- _What you should do_
Every line from the one bearing "Click the Get Code step illustration" through the last line of the records below is to be output exactly, and no other line; leave out the pictures.

- _Stored data_
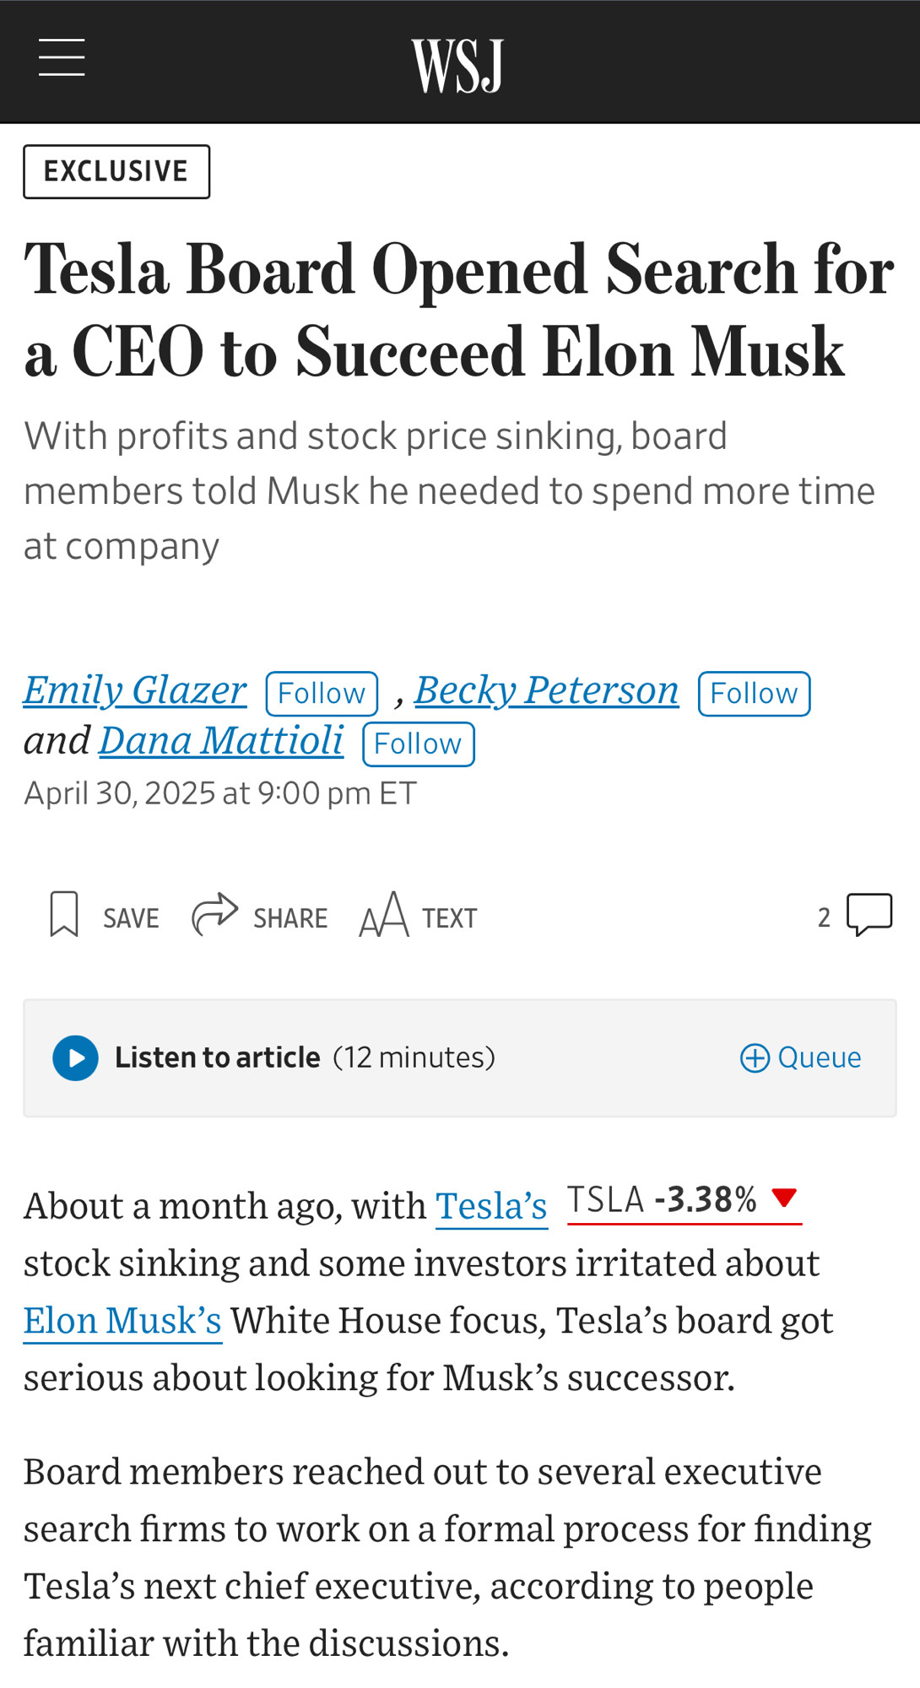Click the TEXT label button

coord(449,918)
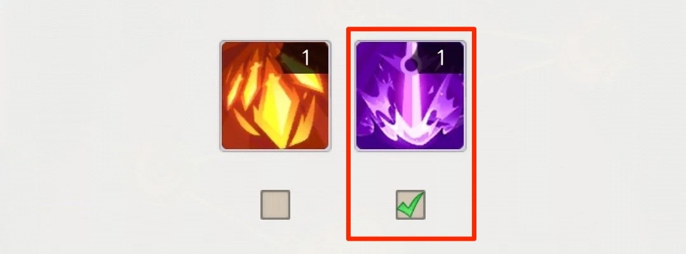Tap the glowing anchor shaft in purple icon
The height and width of the screenshot is (254, 686).
coord(410,100)
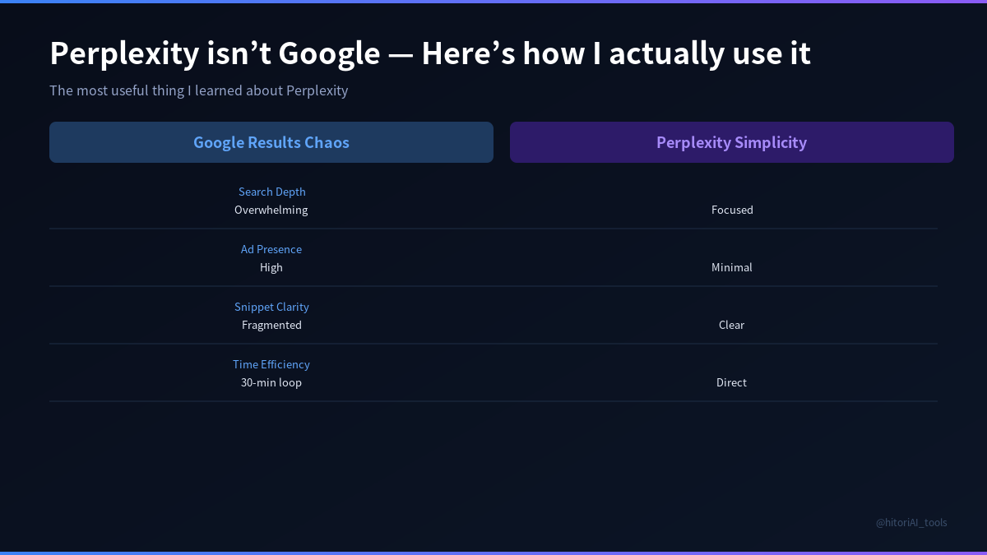Click the gradient bar at slide top
Screen dimensions: 987x555
(494, 2)
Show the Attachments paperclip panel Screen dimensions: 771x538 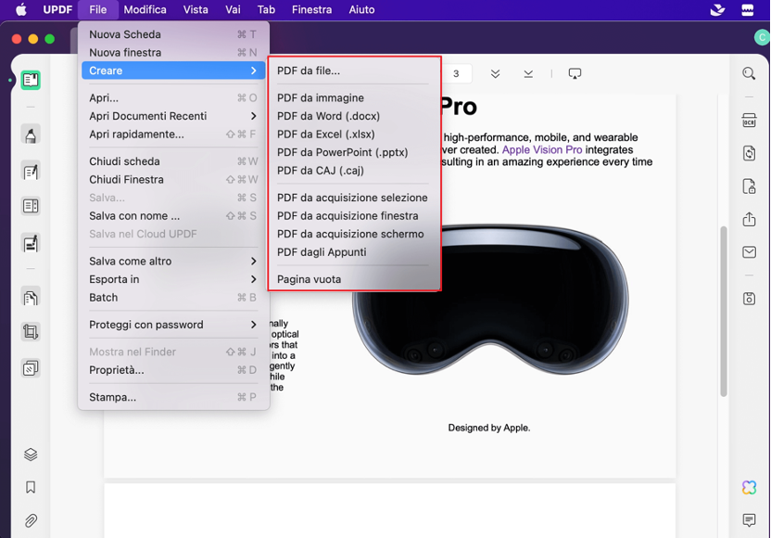(31, 520)
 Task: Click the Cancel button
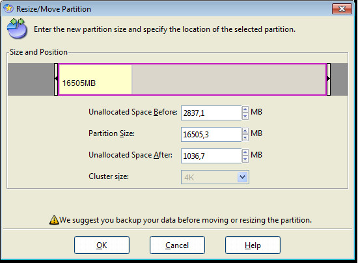pyautogui.click(x=177, y=245)
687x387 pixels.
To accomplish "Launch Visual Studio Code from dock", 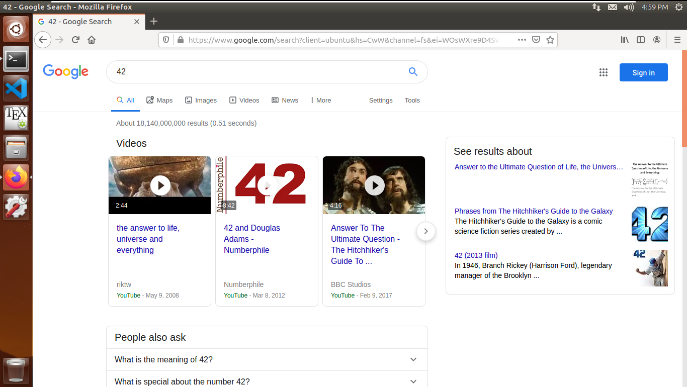I will pyautogui.click(x=16, y=89).
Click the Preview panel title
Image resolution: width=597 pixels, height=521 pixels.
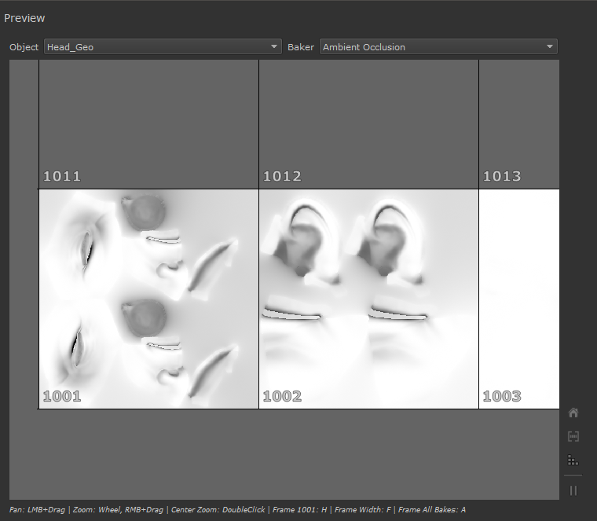pyautogui.click(x=24, y=18)
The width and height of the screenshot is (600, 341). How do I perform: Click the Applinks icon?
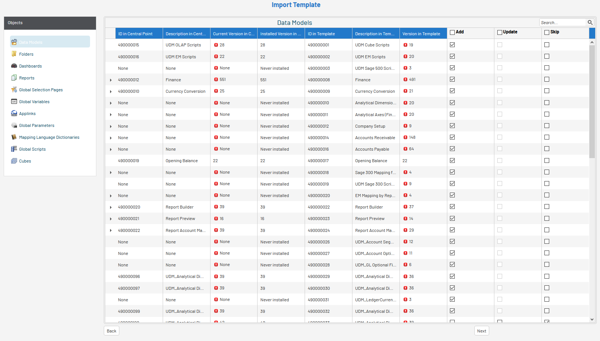[14, 114]
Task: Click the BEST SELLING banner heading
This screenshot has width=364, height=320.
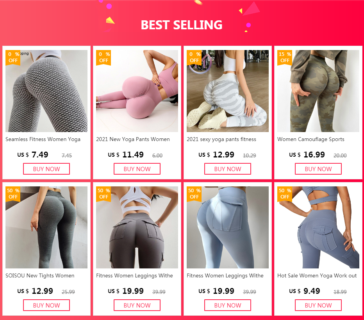Action: (182, 25)

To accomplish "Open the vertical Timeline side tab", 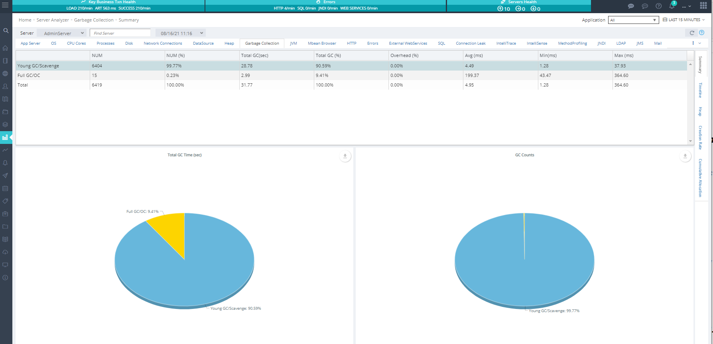I will tap(700, 90).
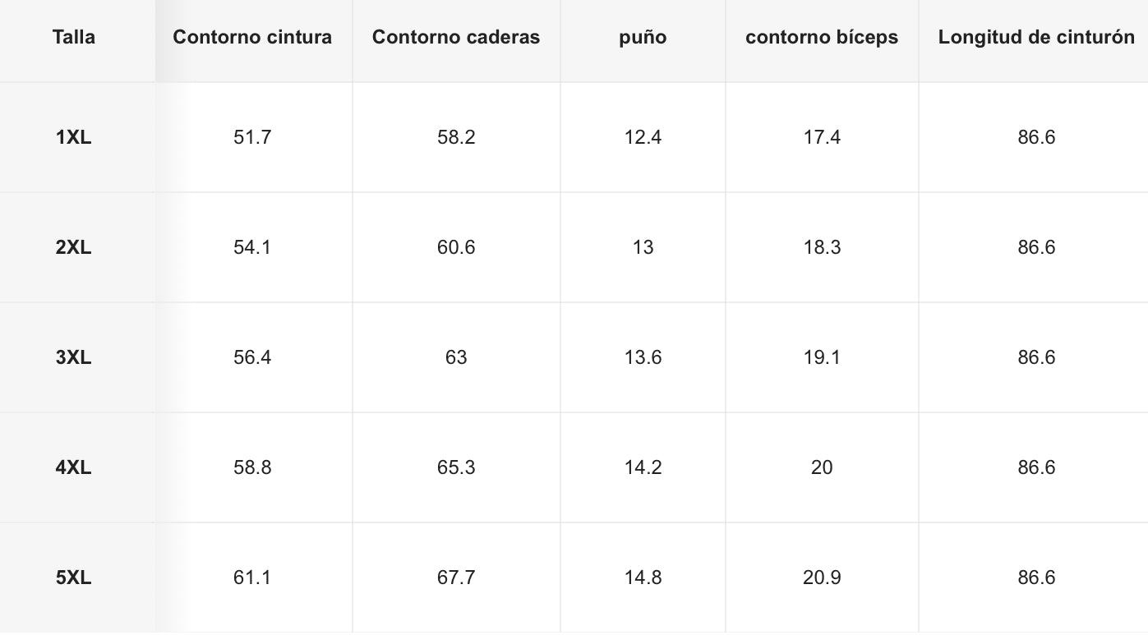Select the contorno bíceps header
Image resolution: width=1148 pixels, height=635 pixels.
(822, 37)

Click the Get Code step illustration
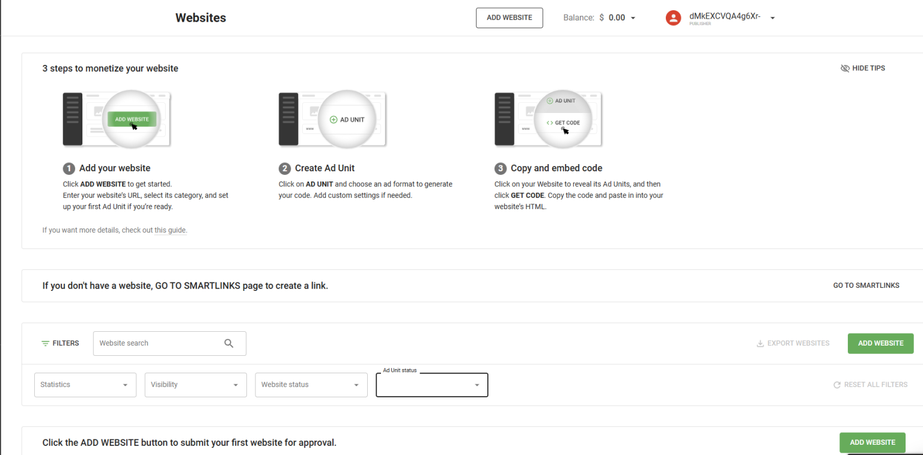coord(547,118)
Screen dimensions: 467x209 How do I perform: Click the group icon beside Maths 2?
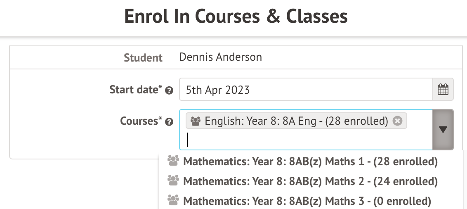[174, 181]
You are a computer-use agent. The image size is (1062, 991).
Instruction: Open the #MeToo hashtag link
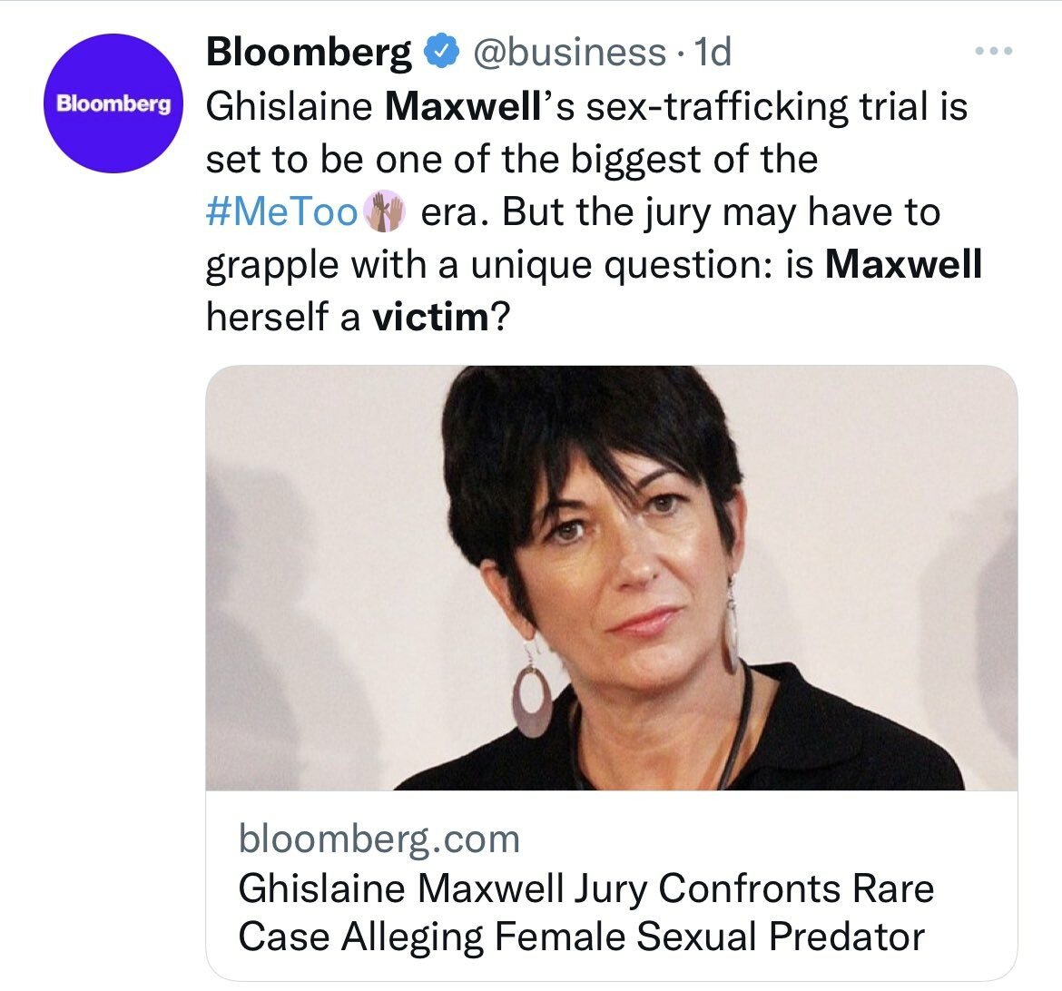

- _Response to the task_
Click the Get Code step illustration
coord(547,118)
Screen dimensions: 467x209 How do I perform: Click the group icon beside Maths 2?
[174, 181]
You are a computer-use agent. The image size is (1062, 991).
Instruction: Open the #MeToo hashtag link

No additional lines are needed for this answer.